Dr. Eades has responded to Darrin Carlson's "Five Failings of Paleo" article, which I know has been linked and discussed here as well.
http://www.proteinpower.com/drmike/low-carb-diets/are-we-meat-eaters-or-vegetarians-part-iii/
His argument is first presented with a thesis that the Paleo and LC/VLC labels were originally interchangeable:
Now, it seems, many who have taken to the Paleo diet have started to drift from the Paleo-is-basically-low-carb paradigm into the Paleo-is-anything-that-isn’t-Neolithic paradigm. And although Neolithic man grew all sorts of crops, most Paleo dieters consider only grains to be truly Neolithic foods.
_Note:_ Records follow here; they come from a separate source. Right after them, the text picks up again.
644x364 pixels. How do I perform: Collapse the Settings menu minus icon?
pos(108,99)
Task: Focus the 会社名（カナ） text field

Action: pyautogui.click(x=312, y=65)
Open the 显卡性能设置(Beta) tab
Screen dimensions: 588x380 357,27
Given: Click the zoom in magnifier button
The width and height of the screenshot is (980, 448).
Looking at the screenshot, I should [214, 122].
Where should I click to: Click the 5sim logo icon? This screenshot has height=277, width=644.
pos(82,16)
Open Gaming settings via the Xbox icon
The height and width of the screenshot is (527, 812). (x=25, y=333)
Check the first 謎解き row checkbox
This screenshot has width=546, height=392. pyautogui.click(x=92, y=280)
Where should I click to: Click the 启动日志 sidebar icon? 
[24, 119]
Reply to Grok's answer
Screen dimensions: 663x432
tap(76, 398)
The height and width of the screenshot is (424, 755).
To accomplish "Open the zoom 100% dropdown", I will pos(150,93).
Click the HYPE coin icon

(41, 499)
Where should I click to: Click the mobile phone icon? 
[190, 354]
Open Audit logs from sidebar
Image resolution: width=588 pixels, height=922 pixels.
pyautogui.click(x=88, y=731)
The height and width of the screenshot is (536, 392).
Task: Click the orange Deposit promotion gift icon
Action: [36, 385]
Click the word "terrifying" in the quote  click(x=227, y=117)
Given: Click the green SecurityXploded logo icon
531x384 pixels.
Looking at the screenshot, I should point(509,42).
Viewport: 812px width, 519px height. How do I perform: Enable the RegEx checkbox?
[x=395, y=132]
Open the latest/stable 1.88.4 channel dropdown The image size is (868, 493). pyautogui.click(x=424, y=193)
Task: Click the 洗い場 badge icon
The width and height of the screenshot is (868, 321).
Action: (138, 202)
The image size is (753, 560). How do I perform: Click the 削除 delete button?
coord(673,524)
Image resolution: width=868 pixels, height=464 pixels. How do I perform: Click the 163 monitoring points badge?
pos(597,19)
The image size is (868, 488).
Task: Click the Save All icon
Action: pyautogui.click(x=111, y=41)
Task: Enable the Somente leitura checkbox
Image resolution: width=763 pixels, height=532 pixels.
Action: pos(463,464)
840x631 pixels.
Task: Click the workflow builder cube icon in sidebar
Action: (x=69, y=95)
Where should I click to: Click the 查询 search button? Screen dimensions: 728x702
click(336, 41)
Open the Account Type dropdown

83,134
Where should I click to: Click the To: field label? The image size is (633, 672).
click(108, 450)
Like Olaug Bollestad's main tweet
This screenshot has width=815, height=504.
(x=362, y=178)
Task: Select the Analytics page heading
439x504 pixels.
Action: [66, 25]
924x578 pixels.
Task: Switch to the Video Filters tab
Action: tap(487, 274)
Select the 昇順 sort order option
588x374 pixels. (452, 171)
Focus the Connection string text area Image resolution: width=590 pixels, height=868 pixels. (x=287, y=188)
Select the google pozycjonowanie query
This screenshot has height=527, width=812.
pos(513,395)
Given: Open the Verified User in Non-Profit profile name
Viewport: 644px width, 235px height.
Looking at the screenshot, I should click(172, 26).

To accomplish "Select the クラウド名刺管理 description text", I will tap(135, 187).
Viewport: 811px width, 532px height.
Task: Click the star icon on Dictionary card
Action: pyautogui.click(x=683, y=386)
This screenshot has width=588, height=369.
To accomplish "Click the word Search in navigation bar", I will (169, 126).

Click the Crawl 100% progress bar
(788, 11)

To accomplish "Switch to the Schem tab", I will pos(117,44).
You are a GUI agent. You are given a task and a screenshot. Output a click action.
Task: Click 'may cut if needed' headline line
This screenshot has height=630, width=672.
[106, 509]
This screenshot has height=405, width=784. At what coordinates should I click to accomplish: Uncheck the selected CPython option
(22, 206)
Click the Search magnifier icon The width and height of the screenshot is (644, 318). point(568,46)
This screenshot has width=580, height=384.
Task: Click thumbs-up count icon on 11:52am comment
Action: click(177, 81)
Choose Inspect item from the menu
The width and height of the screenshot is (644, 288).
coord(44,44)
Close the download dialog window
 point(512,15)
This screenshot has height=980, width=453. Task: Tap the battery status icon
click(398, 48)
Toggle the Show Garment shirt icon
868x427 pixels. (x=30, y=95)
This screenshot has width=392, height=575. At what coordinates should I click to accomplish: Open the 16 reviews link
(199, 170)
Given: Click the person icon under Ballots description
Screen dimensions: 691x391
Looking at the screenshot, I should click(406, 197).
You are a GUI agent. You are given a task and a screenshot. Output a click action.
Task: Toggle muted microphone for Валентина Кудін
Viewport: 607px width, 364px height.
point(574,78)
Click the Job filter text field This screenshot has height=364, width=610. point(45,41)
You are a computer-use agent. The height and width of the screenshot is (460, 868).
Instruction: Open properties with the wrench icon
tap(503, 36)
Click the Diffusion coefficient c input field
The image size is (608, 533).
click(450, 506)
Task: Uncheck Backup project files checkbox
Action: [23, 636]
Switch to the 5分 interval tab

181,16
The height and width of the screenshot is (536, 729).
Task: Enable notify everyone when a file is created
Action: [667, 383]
Some Paleo dieters take it a step further and argue that since pre-agricultural man couldn’t have domesticated animals (other than perhaps canids of some sort), then he couldn’t have eaten dairy products. So, those Paleo purists avoid grain and dairy products. Both the dairy and non-dairy Paleo dieters, however, are starting to include larger amounts of carbohydrates – primarily starch – into their diets on the presumption that Paleo man would have eaten it.
Then he goes into carbon dating and nitrogen dating related techniques to show how the source of carbon in human fossils must be from consumption of meat, not from starch.
The bulk of the stable isotope studies show both Neanderthals and ancient humans were, at their robust cores, meat eaters to the max. What the stable isotope studies don’t show, is how much carbohydrate these folks ate along with their meat. (Actually some stable isotope studies do show what kind of carbs in the sense that they can differentiate between grains and non-grains, but since there were no grains in Paleo times, that isn’t a concern.) But since we do know that wolves and foxes are predators that consume mainly food of animal origin, and we know that early humans have an even more carnivorous stable isotope footprint, it seems unlikely that these humans would have consumed many calories from non-animal sources.
What do you think? Is this a compelling argument?